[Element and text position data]
::::::

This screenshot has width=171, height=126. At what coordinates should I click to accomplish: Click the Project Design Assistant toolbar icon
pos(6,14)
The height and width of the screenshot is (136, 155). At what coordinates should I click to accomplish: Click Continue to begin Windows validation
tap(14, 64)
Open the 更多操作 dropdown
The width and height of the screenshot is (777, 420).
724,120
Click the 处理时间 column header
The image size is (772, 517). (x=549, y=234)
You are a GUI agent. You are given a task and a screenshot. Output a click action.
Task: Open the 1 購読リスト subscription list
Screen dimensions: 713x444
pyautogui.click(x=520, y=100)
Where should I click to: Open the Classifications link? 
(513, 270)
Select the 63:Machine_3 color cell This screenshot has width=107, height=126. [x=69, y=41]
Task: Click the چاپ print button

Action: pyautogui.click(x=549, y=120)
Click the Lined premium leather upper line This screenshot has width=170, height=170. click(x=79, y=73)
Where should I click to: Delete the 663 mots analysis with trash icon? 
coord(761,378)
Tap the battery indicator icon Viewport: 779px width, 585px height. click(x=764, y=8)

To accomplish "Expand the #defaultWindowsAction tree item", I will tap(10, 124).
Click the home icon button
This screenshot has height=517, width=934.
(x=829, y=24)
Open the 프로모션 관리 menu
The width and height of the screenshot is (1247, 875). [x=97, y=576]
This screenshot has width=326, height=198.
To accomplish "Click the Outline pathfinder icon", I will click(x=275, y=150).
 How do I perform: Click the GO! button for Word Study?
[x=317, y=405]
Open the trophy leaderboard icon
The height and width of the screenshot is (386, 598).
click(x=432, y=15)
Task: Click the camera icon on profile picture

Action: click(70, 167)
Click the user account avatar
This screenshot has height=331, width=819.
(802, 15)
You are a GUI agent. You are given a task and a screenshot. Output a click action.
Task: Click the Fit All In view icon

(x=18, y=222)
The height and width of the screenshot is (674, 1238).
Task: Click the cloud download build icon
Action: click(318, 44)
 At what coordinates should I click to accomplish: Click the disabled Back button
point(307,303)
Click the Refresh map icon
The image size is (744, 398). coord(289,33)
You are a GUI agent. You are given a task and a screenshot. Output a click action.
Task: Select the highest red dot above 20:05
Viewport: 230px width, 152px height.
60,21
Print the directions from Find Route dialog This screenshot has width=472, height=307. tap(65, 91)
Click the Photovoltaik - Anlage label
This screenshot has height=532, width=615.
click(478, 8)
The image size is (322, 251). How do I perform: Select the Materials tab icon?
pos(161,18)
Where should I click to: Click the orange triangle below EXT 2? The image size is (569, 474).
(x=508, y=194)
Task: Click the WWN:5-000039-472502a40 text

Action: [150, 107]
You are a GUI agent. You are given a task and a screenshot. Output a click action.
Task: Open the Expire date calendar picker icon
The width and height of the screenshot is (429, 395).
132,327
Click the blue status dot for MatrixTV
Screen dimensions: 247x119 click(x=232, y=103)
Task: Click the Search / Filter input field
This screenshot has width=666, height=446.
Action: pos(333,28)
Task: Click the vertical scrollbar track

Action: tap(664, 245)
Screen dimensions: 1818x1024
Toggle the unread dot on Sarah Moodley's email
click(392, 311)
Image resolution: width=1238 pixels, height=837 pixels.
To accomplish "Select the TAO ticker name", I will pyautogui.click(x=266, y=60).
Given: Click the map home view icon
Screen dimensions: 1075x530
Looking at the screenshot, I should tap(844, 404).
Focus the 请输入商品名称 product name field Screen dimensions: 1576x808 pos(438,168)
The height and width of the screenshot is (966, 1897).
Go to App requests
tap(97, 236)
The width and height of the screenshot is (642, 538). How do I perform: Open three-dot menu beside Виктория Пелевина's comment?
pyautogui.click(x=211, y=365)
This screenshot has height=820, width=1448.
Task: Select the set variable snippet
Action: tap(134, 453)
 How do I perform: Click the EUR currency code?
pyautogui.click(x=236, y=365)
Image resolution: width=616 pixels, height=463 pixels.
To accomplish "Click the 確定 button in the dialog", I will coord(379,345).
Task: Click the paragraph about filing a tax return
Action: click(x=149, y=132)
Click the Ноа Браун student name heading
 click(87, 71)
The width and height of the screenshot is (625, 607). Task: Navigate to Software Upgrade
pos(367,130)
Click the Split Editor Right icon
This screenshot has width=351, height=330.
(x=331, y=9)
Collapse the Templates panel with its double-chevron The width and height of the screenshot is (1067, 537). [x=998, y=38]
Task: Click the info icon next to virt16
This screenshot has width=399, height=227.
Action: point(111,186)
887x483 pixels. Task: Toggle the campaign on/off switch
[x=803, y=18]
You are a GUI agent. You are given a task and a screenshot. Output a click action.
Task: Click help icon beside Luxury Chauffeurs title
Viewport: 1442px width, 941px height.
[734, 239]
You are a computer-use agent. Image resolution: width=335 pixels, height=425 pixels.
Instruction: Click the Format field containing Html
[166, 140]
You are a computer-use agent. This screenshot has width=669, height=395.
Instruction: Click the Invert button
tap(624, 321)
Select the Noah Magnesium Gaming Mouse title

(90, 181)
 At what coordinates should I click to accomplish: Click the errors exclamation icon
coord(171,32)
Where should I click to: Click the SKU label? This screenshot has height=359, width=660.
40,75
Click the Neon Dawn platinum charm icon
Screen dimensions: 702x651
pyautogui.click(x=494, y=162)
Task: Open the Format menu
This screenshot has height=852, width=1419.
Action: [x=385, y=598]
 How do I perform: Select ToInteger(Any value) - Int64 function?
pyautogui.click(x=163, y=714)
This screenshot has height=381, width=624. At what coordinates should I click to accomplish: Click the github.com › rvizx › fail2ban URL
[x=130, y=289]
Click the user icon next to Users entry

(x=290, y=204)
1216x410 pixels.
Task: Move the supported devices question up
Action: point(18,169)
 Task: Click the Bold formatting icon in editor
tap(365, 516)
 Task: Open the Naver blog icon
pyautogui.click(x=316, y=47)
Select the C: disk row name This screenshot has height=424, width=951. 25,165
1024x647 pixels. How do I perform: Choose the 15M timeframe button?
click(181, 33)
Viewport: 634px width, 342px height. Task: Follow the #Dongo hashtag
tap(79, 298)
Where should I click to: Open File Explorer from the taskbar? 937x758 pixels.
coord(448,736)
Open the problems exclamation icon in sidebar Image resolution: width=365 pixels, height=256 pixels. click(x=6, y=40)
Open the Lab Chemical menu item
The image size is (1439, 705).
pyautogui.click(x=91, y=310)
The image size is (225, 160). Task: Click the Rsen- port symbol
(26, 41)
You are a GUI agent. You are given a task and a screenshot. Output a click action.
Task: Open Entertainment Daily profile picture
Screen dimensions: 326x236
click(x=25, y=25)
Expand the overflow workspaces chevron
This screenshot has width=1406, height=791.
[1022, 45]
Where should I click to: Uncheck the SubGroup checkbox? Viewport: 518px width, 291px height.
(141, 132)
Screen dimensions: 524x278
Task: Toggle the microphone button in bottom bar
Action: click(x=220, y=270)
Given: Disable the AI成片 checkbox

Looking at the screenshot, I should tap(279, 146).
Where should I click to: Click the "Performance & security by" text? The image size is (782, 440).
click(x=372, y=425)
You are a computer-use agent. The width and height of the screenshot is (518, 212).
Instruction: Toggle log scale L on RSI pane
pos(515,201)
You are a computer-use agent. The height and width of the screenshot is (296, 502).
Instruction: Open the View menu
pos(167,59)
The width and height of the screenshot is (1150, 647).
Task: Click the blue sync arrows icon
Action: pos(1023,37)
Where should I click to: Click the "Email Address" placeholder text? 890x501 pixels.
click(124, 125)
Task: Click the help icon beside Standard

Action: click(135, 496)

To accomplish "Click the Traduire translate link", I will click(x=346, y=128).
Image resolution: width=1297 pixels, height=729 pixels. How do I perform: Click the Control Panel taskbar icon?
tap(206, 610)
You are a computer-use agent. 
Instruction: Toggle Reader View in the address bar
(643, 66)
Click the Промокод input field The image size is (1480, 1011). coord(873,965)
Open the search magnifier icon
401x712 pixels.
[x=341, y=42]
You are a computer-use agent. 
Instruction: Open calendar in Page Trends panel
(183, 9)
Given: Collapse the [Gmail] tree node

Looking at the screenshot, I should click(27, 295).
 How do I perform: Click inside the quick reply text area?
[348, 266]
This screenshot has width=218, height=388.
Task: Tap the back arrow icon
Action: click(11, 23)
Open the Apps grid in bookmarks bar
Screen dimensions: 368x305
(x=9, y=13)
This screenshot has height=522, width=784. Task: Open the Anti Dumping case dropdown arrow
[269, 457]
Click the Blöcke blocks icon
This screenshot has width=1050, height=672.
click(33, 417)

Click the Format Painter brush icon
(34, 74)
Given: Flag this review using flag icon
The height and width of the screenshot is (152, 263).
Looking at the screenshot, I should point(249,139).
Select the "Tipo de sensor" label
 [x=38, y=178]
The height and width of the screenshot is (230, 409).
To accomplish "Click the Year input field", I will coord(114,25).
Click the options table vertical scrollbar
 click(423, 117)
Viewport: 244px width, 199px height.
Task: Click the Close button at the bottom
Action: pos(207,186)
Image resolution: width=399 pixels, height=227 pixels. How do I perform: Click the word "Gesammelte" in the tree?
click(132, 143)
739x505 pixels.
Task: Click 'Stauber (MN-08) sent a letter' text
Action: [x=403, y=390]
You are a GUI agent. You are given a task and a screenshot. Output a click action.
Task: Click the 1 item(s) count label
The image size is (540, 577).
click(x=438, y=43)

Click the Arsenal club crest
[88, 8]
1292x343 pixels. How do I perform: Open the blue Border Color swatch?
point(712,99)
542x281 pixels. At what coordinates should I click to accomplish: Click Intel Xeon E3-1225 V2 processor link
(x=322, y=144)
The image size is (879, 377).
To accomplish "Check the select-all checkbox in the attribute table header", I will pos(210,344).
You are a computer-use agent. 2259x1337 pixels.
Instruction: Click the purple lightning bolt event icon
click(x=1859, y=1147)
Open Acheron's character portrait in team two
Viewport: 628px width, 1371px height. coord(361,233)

::::::

Problem details:
Repeat the lines of the listing from the line with "Click the blue status dot for MatrixTV" to the line with "Action: tap(664, 245)", including both.

Result for this exercise:
Click the blue status dot for MatrixTV
Screen dimensions: 247x119 click(x=232, y=103)
Task: Click the Search / Filter input field
This screenshot has width=666, height=446.
Action: pos(333,28)
Task: Click the vertical scrollbar track

Action: tap(664, 245)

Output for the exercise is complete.